The growing appreciation of the molecular mechanisms of transgenerational epigenetic inheritance has led to the recognition of transgenerational epigenetic inheritance as an important phenomenon in mainstream molecular biology. Whether mechanisms of transgenerational epigenetic inheritance contribute to evolutionary processes is much less well understood. Importantly, extrapolating from laboratory studies of transgenerational epigenetic processes to evolution either requires long-term laboratory evolution studies or presents researchers with the difficulty of distinguishing between epigenetic differences and DNA sequence differences in non-isogenic wild populations. Nevertheless, several important insights have been obtained, allowing plausible hypotheses about how evolution and epigenetics impact one another. In the following article, I will explore three areas where important connections between evolution and epigenetics and evolution have been made.
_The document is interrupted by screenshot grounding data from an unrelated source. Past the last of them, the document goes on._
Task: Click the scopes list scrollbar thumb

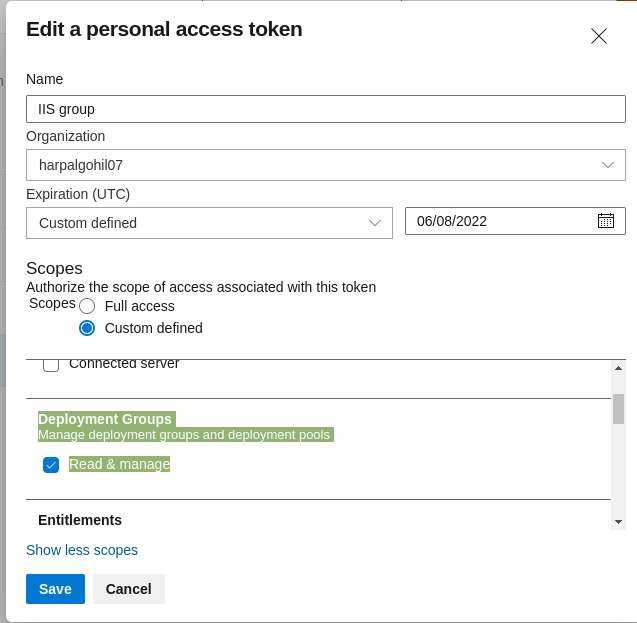Action: [x=618, y=409]
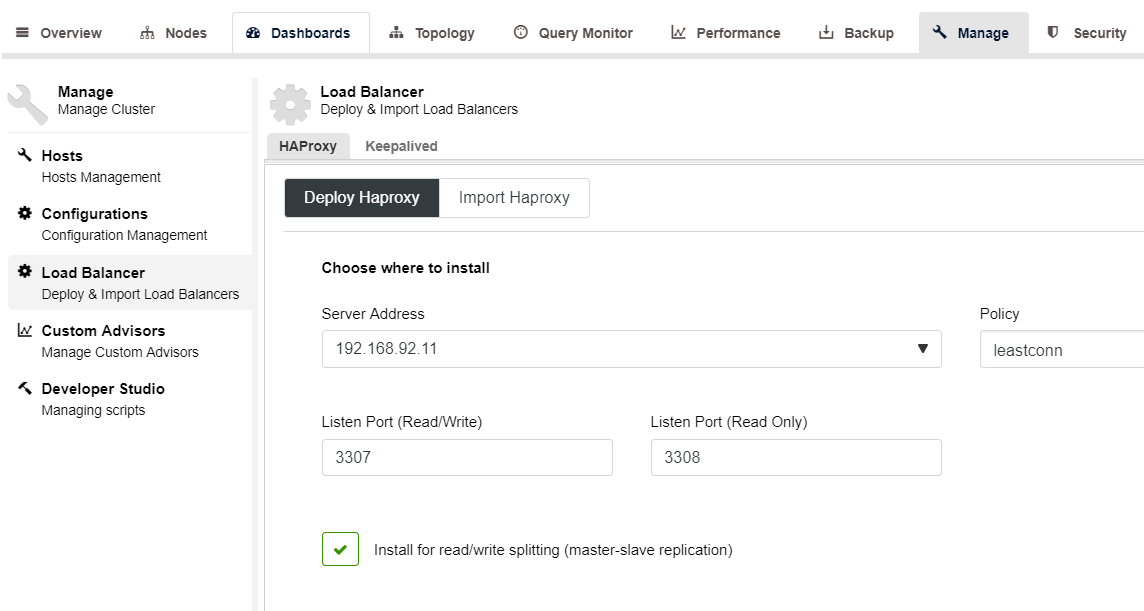Image resolution: width=1144 pixels, height=611 pixels.
Task: Open the Server Address dropdown
Action: pos(631,349)
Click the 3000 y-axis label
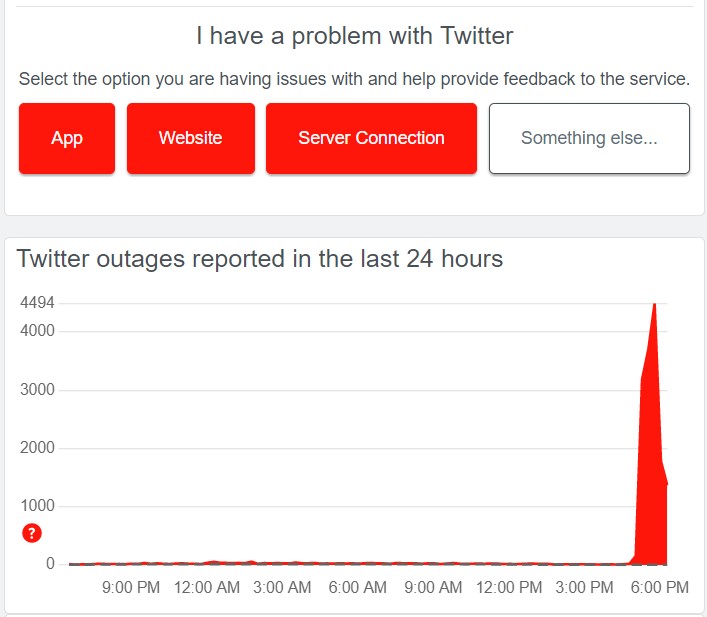Viewport: 707px width, 617px height. pos(37,390)
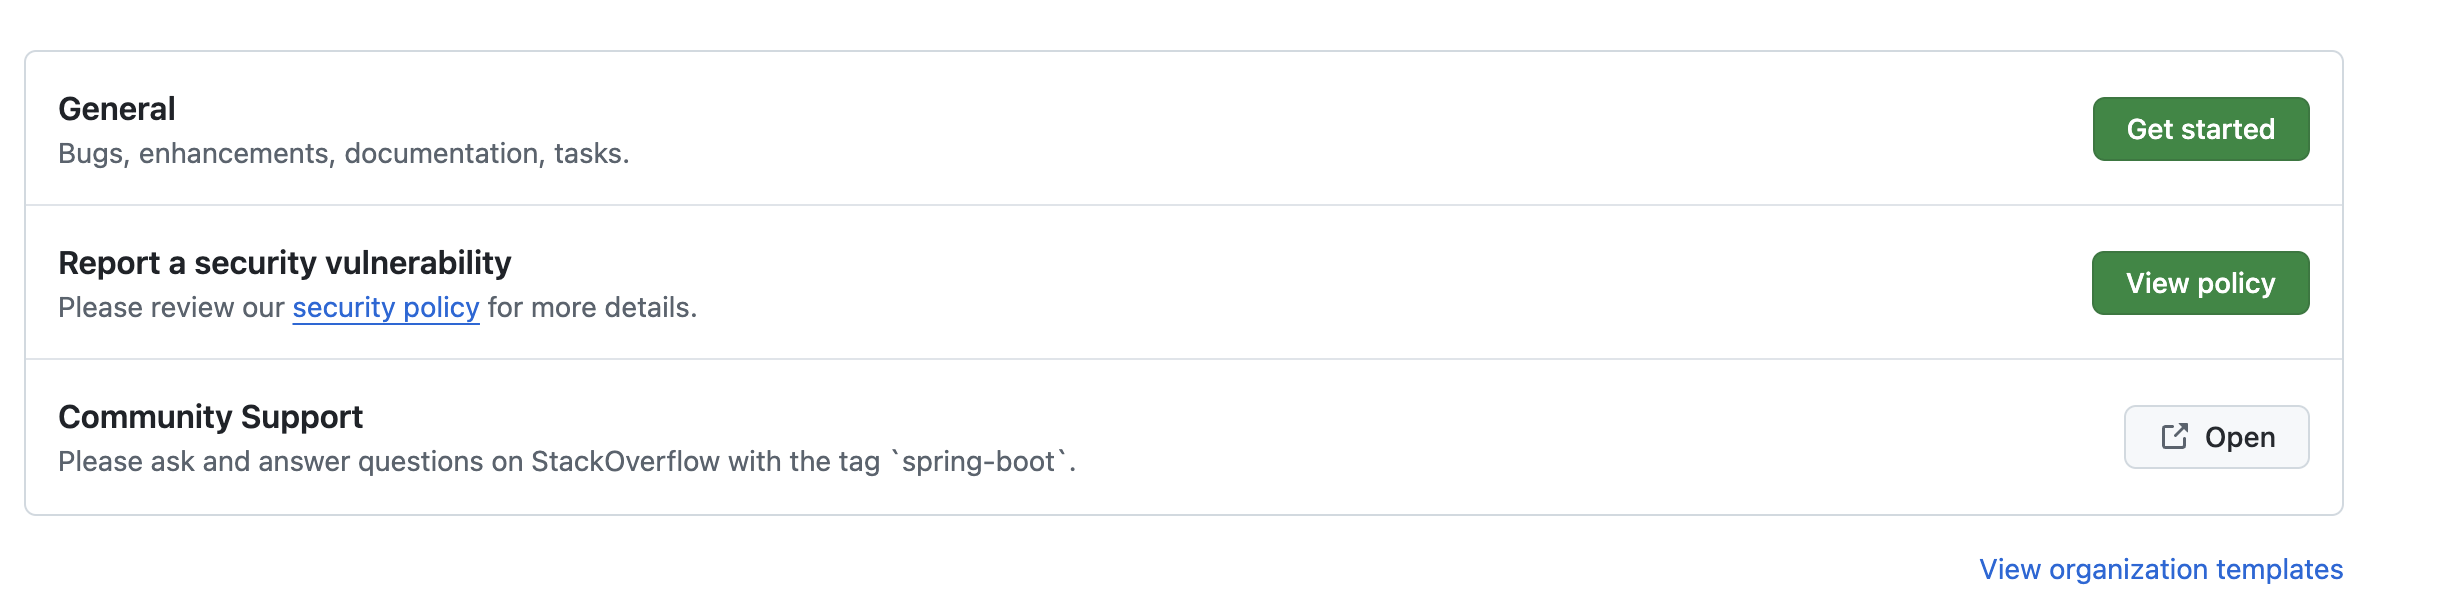This screenshot has height=610, width=2444.
Task: Click the Report a security vulnerability heading
Action: [284, 263]
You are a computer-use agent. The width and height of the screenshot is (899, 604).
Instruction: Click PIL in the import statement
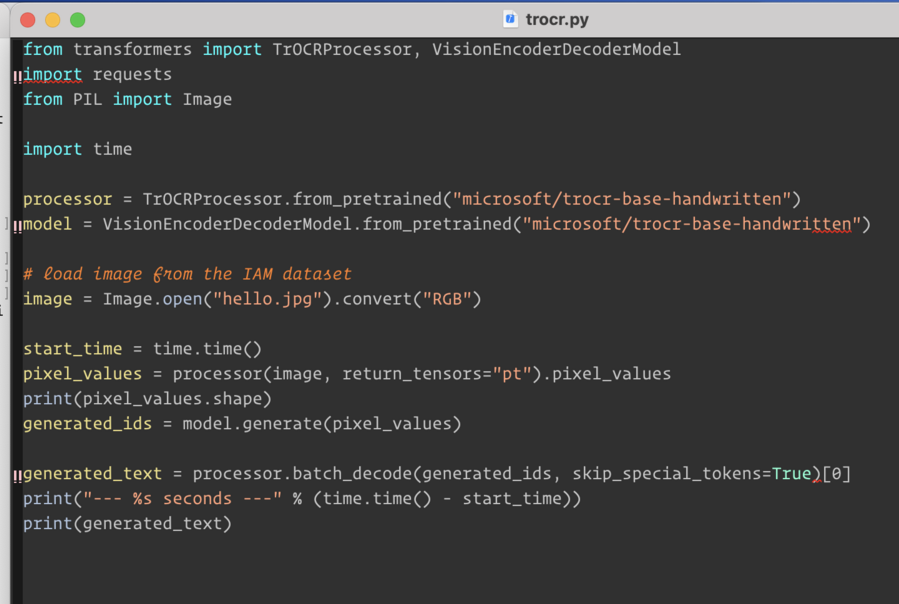tap(87, 99)
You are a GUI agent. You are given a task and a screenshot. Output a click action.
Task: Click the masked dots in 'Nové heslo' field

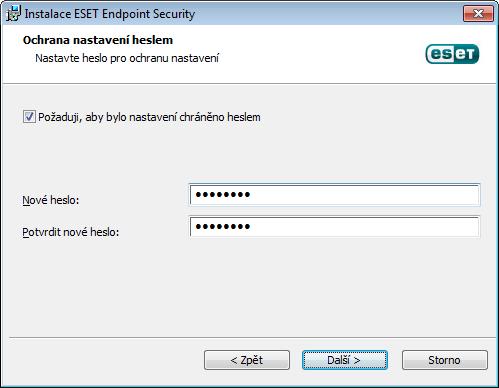pos(223,195)
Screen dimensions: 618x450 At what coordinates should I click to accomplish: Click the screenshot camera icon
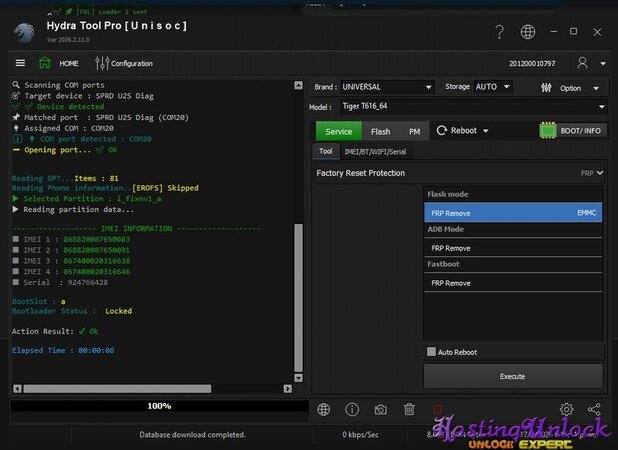[x=381, y=409]
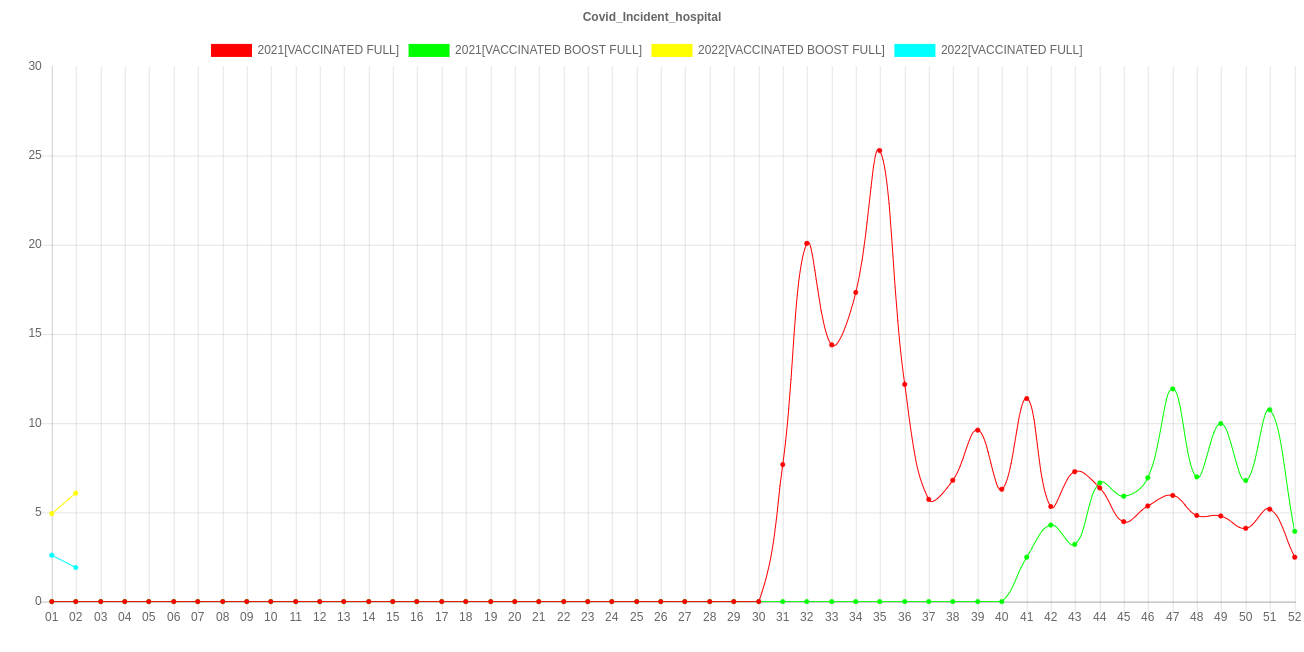Click the yellow data point at week 02
This screenshot has width=1304, height=652.
(76, 493)
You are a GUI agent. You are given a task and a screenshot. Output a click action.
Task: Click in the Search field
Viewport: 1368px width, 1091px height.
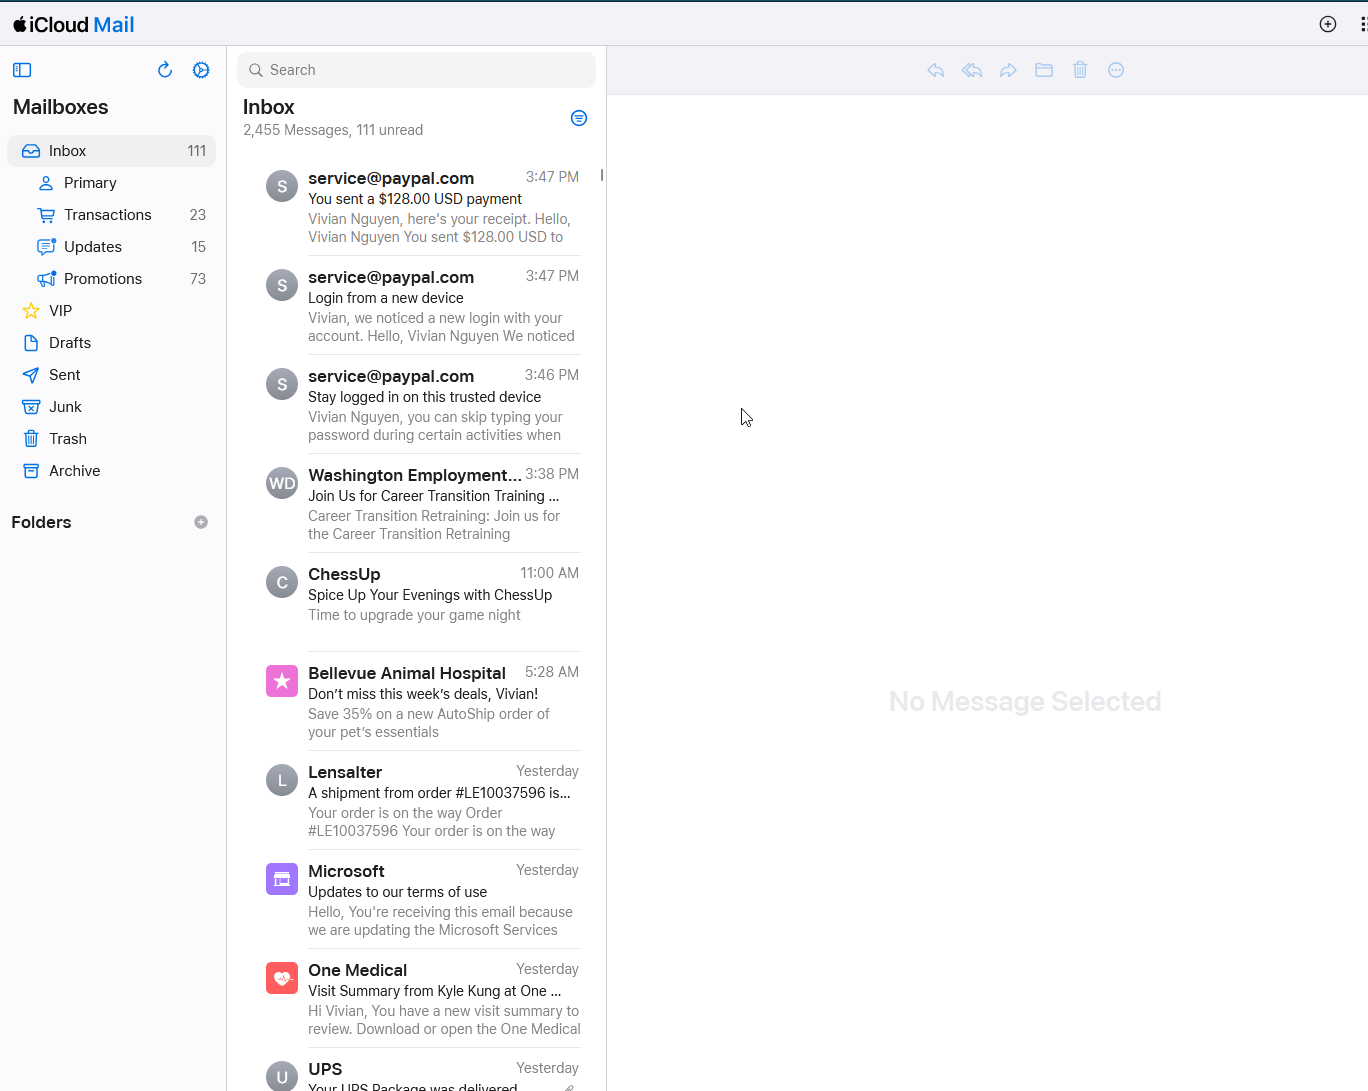click(420, 70)
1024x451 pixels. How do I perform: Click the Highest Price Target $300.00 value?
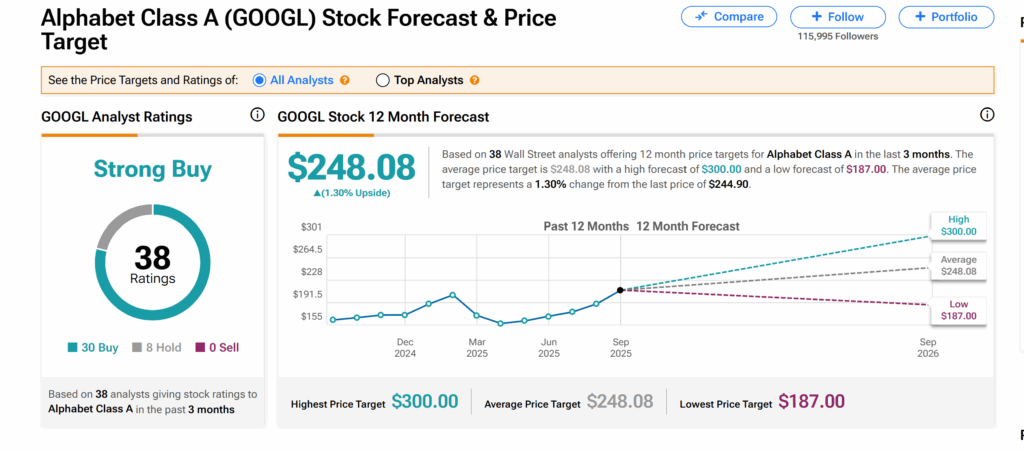click(424, 402)
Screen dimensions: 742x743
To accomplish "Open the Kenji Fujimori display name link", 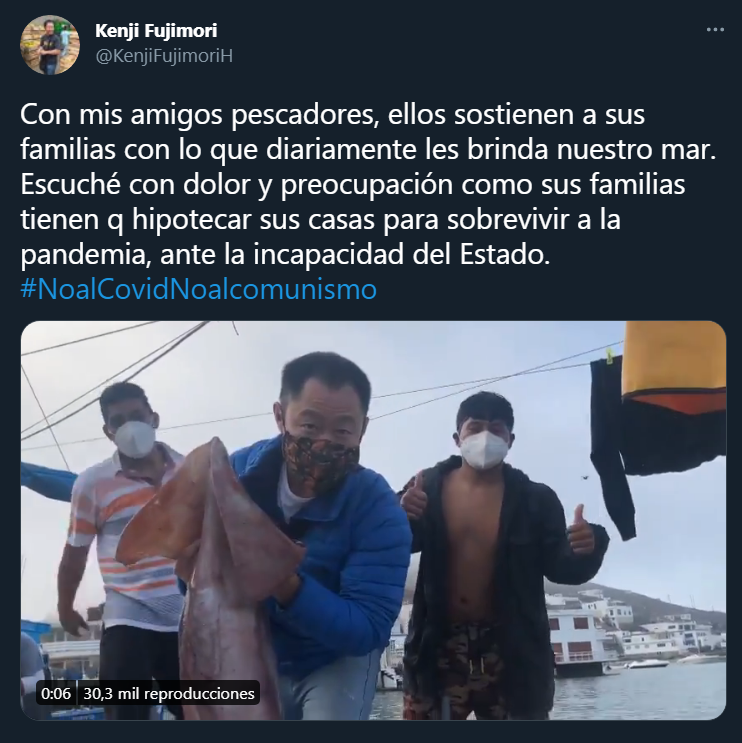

In the first section, I will explore whether multi-generational epigenetic inheritance phenomena limited to a few generations could have been selected as adaptive responses to environmental conditions. In the second section I will review studies investigating whether epigenetic changes can underpin evolutionary change in wild populations. Finally, I will explore the possibility that epigenetic differences could lead to evolution through promoting changes in DNA sequence. In the last two sections, the development of cancer in humans is a topic of particular interest, as the rapid mitotic growth of cancer cells subjects them to evolutionary forces in the absence of meiotic changes in epigenetics, potentially making them prime subjects where epigenetic changes could drive evolutionary divergence.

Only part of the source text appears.